The women's 200 metre breaststroke event, included in the swimming competition at the 1948 Summer Olympics, took place from 30 July to 3 August at the Empire Pool. In this event, swimmers covered four lengths of the 50-metre (160 ft) Olympic-sized pool employing the breaststroke. It was the fifth appearance of the event, which first appeared at the 1924 Summer Olympics in Paris.

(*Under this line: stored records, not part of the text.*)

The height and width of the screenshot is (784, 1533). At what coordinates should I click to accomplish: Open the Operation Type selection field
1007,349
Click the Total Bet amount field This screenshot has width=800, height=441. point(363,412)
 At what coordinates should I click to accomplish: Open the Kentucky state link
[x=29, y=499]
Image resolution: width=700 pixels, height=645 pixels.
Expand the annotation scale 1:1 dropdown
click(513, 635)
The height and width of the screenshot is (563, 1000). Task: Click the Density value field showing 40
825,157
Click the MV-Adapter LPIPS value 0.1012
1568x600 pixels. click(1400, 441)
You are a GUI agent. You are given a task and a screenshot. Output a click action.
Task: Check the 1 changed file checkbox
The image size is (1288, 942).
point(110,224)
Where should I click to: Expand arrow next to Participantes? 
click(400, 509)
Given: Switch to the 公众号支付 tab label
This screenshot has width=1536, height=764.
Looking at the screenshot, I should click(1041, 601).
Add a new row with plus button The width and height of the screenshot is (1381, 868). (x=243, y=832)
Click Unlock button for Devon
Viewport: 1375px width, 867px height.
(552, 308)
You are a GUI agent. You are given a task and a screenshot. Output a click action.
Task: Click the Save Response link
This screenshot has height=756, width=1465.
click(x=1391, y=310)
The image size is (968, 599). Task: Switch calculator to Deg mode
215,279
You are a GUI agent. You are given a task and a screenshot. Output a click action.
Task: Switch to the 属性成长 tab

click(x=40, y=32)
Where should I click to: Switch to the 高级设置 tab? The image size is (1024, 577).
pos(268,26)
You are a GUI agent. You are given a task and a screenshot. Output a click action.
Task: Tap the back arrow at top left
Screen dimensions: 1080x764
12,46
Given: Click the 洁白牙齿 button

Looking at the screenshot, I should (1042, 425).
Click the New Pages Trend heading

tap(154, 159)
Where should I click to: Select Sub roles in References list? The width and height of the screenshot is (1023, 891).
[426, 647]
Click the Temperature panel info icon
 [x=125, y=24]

It was also the first appearance of the event since the outbreak of World War II. A total of 22 competitors from 14 nations participated in the event.

== Records ==
Prior to this competition, the existing world and Olympic records were:

The following records were established during the competition:

| Date | Round | Name | Nationality | Time | OR | WR |
|---|---|---|---|---|---|---|
| 30 July | Heat 2 | Éva Székely | Hungary | 3:01.2 | OR |  |
| 30 July | Heat 3 | Nel van Vliet | Netherlands | 2:57.4 | OR |  |
| 31 July | Semifinals | Nel van Vliet | Netherlands | 2:57.0 | OR |  |

Hungarian Éva Székely set her Olympic record in the event using the butterfly stroke, which was allowed at the time. At the 1956 Summer Olympics, a new 100m butterfly event was created. The technique was disallowed in the 200m breaststroke event that year and in all future Olympic Games.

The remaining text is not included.